Overall, the Hájek and DR estimates of ATE were nearly identical when using calibrated loss approaches (i.e. GLM+IS and NNet+IS) or CBPS for PS estimation. In contrast, the HT estimates were consistently lower than the Hájek and DR estimates, with the exception of when CBPS was used for the PS estimation. Furthermore, the DR methods, whether calibrated or not, produced similar estimates. The calibrated Hájek estimators yielded estimates that closely aligned with those of the DR estimates. Furthermore, the ATE estimates were larger when the neural network base model (NNet or NNet+IS) was used to estimate PSs.
As shown in our simulation results, when the outcome model was correctly specified, the DR estimator would be much less biased than the Hájek estimator. In practice, the PS model may not be perfectly specified. Given the minimal difference between these two estimates in our analysis, we also expected the outcome model to be less likely to be specified correctly. Therefore, we thought the results from the NNet+IS method were more reliable given this method demonstrated the best performance in our simulation study under misspecification of both the PS and outcome models.
We also examined the covariate balance achieved by four PS estimation methods and an unweighted one using the standardized mean difference defined by Austin et al.13,55 (Figure 5). Most covariates can be better balanced via inverse PS weighting based on standard logistic regression and neural network methods and fall within the 0.1 threshold. 55 However, the standardized difference in means for some covariates fell out of the threshold.56,57 As we expected, the proposed calibration methods could further improve the covariate balance for these two prediction models and achieve almost exact balance.
Figure 5.
Standardized mean differences in inverse-propensity-score weighted covariate.
The dataset of Connors et al. 54 has been analyzed with various approaches, while each employing a slightly different set of covariates. We summarized the reported effect sizes of RHC use and our estimates in Figure 6. Notice that some published results did not provide the confidence interval for the estimated effect size. Comparing our results with those reported previously, the overall conclusions for all methods were consistent. However, the proposed method using neural network base model resulted in a larger effect of RHC on the length of stays than most of these reported except the one presented by Li et al. 22
Figure 6.
Forest plot of effect estimation given by multiple studies. Note: Keele and Small 58 used targeted maximum likelihood (TMLE) with super learner and also generalized regression trees (GRF). 58 Frank et al. 59 applied TMLE. 59 Li et al. 22 analyzed the right heart catheterization data with five methods including logistic regression, covariate balance propensity score (CBPS), covariate balancing scoring rules (CBSR), proposed propensity score with local balance 1 (PSLB 1), and proposed propensity score with local balance 2 (PSLB 2). 22
5. Conclusions and discussions
The significance of the proposed methods lies in the ability to address critical challenges associated with PS-based causal effect estimation, particularly in the context of the PS model misspecifications. A correctly specified PS model theoretically ensures balanced covariate distributions between treatment groups.2,3,60,61 Consequently, when the sample size is very large, the estimated PS could balance the covariates very well and the imbalance score penalty term is ignorable. When the sample size is limited, adding an imbalance penalty may correct the imbalance due to sampling variation so that increasing the precision. However, if the PS model is misspecified, the covariates may remain imbalanced even if the model accurately predicts treatment assignment. This misalignment can lead to biased estimates of the ATE. To address this issue, we developed robust PS estimation methods by calibrating the loss functions of predictive PS models. This adjustment considers the dual roles of PSs that the scores could predict the treatment and balance covariates. The proposed methods may improve upon prediction-focused methods when there is model misspecification due to complex, non-linear relationships among covariates. Our approach can mitigate bias and reduce RMSE in the estimation of the average treatment effect, particularly in scenarios involving model misspecifications.

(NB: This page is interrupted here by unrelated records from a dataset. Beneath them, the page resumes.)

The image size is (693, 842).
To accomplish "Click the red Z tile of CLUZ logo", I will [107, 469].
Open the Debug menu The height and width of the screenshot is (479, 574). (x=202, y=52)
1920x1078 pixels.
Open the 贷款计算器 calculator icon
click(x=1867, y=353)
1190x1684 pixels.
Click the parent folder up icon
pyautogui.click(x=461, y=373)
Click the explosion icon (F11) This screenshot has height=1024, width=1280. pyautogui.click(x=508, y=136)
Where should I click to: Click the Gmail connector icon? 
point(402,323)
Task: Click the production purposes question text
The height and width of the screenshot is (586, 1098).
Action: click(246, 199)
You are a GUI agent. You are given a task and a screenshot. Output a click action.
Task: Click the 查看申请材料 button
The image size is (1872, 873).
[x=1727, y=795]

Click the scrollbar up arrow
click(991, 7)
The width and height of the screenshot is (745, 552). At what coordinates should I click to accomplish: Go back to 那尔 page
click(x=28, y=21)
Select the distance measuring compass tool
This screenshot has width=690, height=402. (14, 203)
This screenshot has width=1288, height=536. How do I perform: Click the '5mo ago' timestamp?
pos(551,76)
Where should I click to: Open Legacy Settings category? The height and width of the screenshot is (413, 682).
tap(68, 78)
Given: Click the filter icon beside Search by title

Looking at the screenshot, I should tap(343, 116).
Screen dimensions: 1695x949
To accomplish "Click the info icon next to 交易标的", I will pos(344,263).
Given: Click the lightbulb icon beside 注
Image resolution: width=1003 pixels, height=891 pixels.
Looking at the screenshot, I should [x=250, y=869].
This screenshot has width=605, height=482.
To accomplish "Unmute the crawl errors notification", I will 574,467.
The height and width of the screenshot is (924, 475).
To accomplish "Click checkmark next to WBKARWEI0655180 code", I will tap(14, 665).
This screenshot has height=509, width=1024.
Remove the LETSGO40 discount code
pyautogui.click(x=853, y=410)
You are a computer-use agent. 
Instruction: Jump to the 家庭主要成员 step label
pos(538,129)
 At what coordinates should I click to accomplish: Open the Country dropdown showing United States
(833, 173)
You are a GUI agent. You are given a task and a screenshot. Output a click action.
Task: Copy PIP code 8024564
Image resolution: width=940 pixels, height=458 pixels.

As demonstrated in the simulation studies, when there was a model misspecification, prediction accuracy-based PS estimation methods such as logistic regression and neural network may result in large bias and variance in the ATE estimation. This problem was mainly driven by a small number of highly influential inverse probability weights that led to biased estimates and excessive variance. By adding a penalty term for covariates imbalance to the loss function, the proposed methods for PS estimation can achieve better covariate balance and eliminate the highly influential inverse probability weights, which led to a significant reduction in the bias and variance of ATE estimators. The proposed method also enables a better balance or even exact balance of observed covariates depending on the strength of the imbalance penalty. This type of balance shares similar spirits to the entropy balancing method 18 and the CBPS method, 20 both of which achieve exact balance.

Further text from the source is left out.